What's Everyone Else Up To?

Curse of the Cum Rags

Skye

Wow. Josie was so amazing in there. It’s like I barely even mattered in pleasing her. How can I compete with someone so good at all that sex stuff?

Skye is so lost in thought that she doesn’t notice bumping into Ms. Scarlet. “Hey, Ms. Scarlet. Sorry.”

“It’s okay. Skye, did you just finish doing something naughty? I can see the cum on your face.”

The drow gasps and tries her best to wipe her face. Since the femcum has dried, it’s kind of a futile effort.

“Here, let me help.”

Scarlet walks Skye to the bathhouse restroom and helps her wash her face. She asks while she helps, “So, who were you cheating on Harper with? Figured you wait more than twelve hours for that.”

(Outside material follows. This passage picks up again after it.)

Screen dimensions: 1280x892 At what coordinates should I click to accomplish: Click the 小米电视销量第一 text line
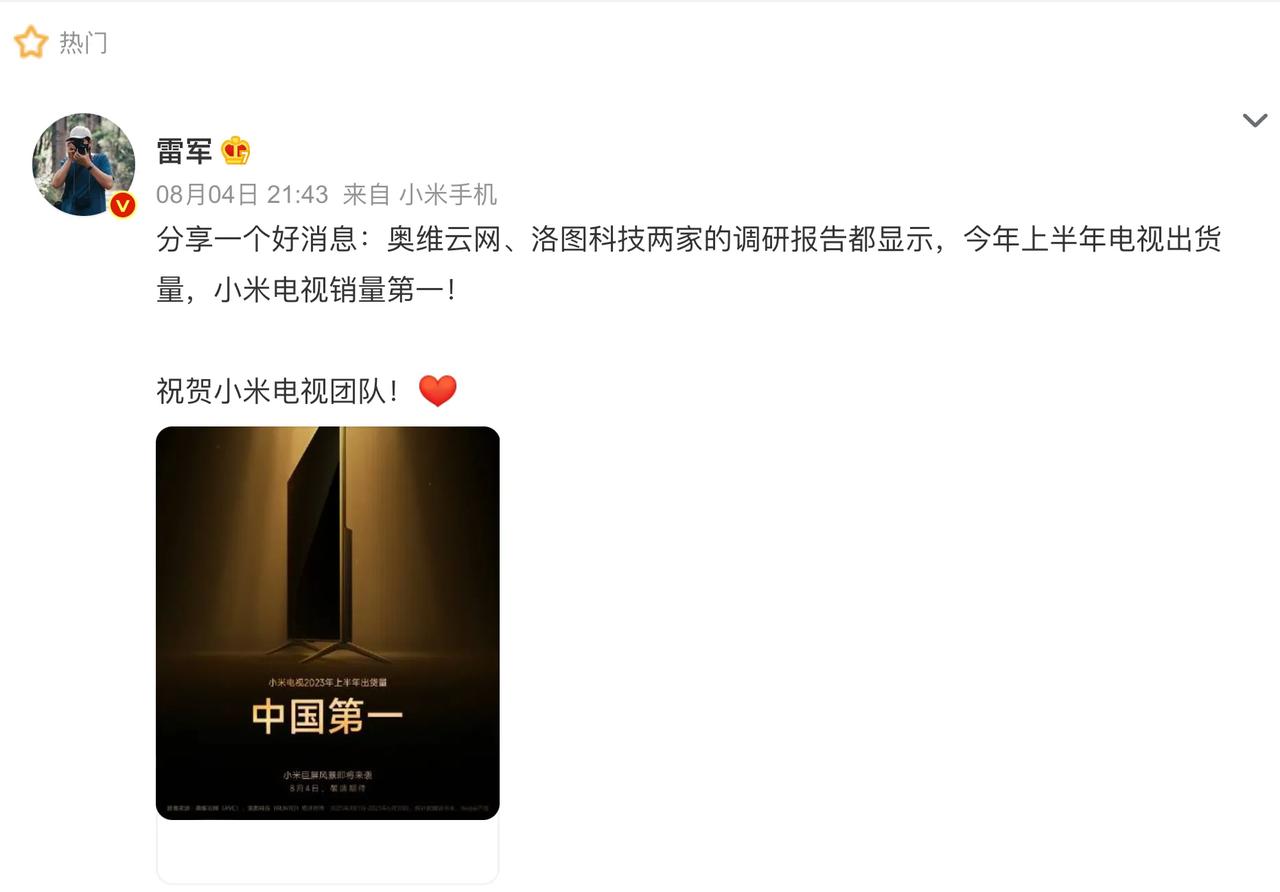point(306,290)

“If you must know, Ms. Scarlet, Josie was giving me a very thorough Pilates lesson. And Harper gave me permission.”

Scarlet looks a little pensive for a moment, then responds, completely deadpan, “I’m kidding, girl, I’m kidding. Since Harper sequestered herself upstairs for a while, what are your plans now?”

“Oh,” the drow pauses for a bit, “After this, I’m headed to the dungeon. Harper built me a custom one-shot to help me level.”

“Can I come?”

“Maybe? My love just finished. I haven’t had a chance to look.”

“Let’s find out.”

Soon enough, both of them entered the dungeon. Off to the side of the lobby, a lovely stone arch containing a portal has been erected. When they both enter, it seems the portal separated them. Skye examines a sign by the singular door. “Harper’s One-Woman One-Shots: Curse of the Cum Rags.” What’s a cum rag? Skye sends out a text to Scarlet: “Sorry. I did ask for it to be solo. Forgot.”

Scarlet texts back: “No problem. How about this? We compete. Whoever does worse owes the other a favor. Deal?”

After too long (only partially due to the difficulties with the touchscreen keyboard), Skye texts back: “Deal.”

Skye enters the Cum Rag door. She finds herself in a typical farmhouse, with a generic farm wife before her. She starts a soliloquy, “Oh brave adventurer, thank you for answering my call. My farm has been assaulted by a horde of evil Cum Rags. They kidnapped all 10 of my (legal-age adult) children! They would have grabbed me too but...”

The weird lady pauses for a moment. Skye politely waits. The woman continues, “Anyways, please save my children! They were dragged into the woods. Any questions before you begin?”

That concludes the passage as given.